2. Partijen kunnen binnen een door de rechter te bepalen termijn schriftelijk hun mening omtrent de te stellen vragen en de te verzenden stukken geven.
Dit lid stelt dat partijen de mogelijkheid hebben om, binnen een termijn die door de rechter wordt bepaald, schriftelijk hun mening te geven omtrent de vragen die de rechter voornemens is te stellen en de stukken die hij voornemens is te verzenden.
3. De rechter stelt de inhoud van het verzoek om inlichtingen of advies in een tussenbeslissing vast. Voor zover het inlichtingen over buitenlands recht betreft, neemt hij artikel 4 van de Overeenkomst daarbij in acht.
Dit lid bepaalt dat de rechter de inhoud van zijn verzoek om inlichtingen of advies vastlegt in een tussenbeslissing.
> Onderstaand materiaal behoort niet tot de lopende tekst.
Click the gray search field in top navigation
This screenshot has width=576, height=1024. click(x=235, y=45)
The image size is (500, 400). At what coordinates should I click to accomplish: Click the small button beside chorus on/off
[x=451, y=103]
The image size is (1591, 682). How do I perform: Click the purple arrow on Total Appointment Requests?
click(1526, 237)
Wanneer dit verzoek inlichtingen over buitenlands recht betreft, moet de rechter daarbij artikel 4 van de genoemde Overeenkomst in acht nemen.
4. Tegen deze tussenbeslissing staat geen voorziening open, voor zover het de inhoud van de te stellen vragen en de te verzenden stukken betreft.
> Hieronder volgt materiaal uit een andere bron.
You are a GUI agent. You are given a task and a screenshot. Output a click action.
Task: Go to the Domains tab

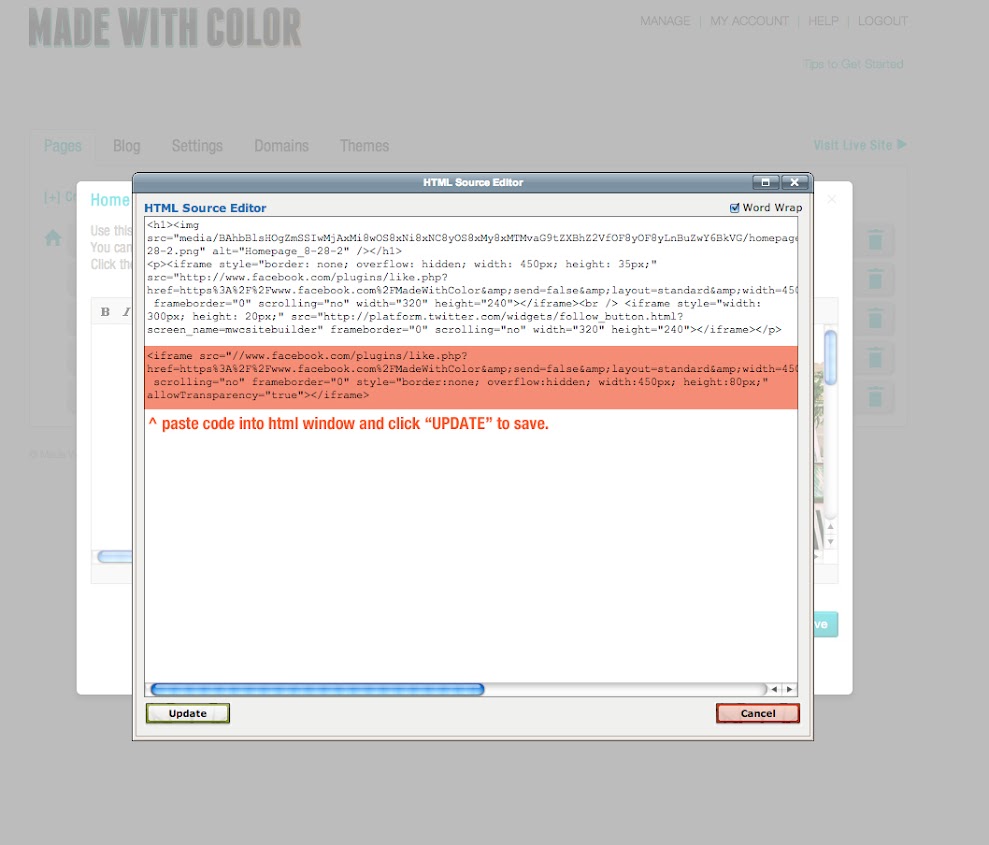tap(281, 146)
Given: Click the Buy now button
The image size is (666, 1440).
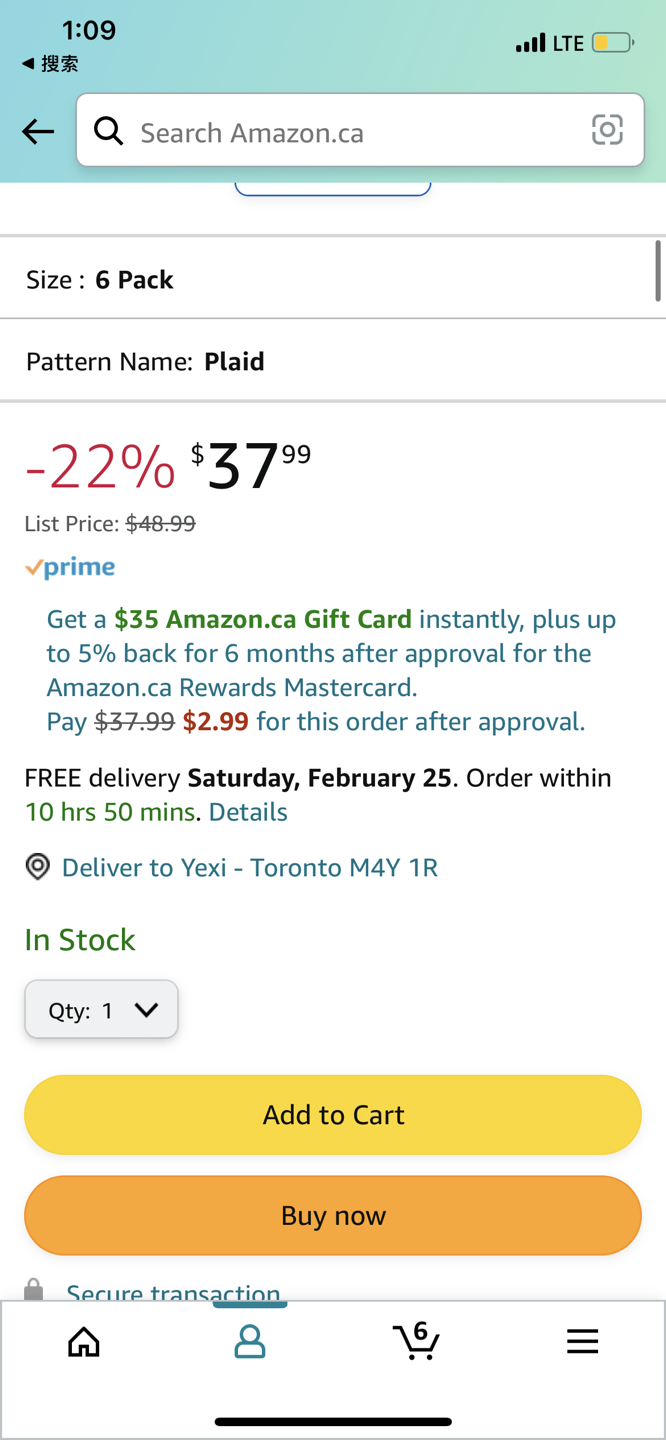Looking at the screenshot, I should coord(333,1215).
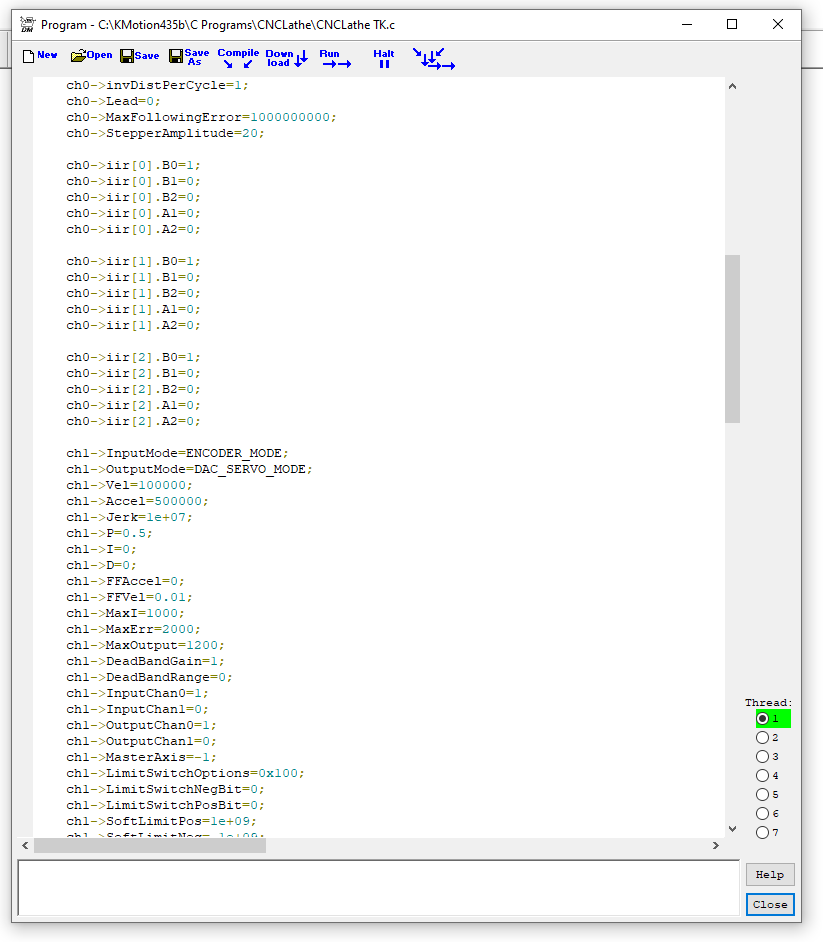Open a C program file
823x942 pixels.
click(x=91, y=56)
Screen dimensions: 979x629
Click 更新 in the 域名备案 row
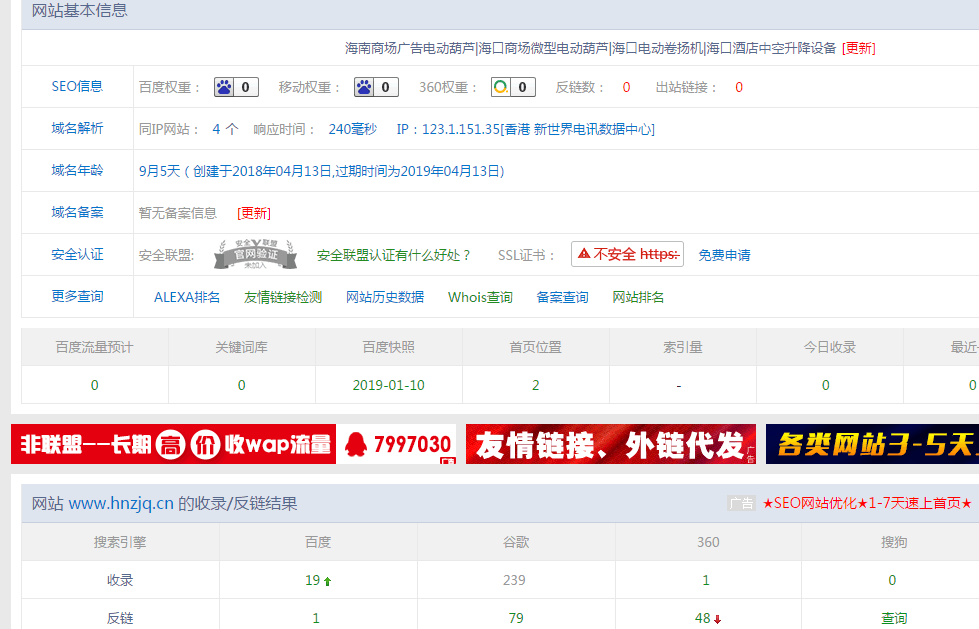coord(254,213)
Dit lid geeft aan dat tegen deze tussenbeslissing geen rechtsmiddel (voorziening) openstaat, voor zover de beslissing betrekking heeft op de inhoud van de vragen die gesteld zullen worden en de stukken die verzonden zullen worden.
5. Indien aan de rechter op grond van artikel 13 van de Overeenkomst aanvullende inlichtingen worden gevraagd, stelt hij partijen in de gelegenheid binnen een door hem te bepalen termijn schriftelijk op dit verzoek te reageren.
Dit lid regelt dat, wanneer op grond van artikel 13 van de Overeenkomst aanvullende inlichtingen aan de rechter worden gevraagd, de rechter de partijen in de gelegenheid moet stellen om binnen een door hem te bepalen termijn schriftelijk op dit verzoek om aanvullende inlichtingen te reageren.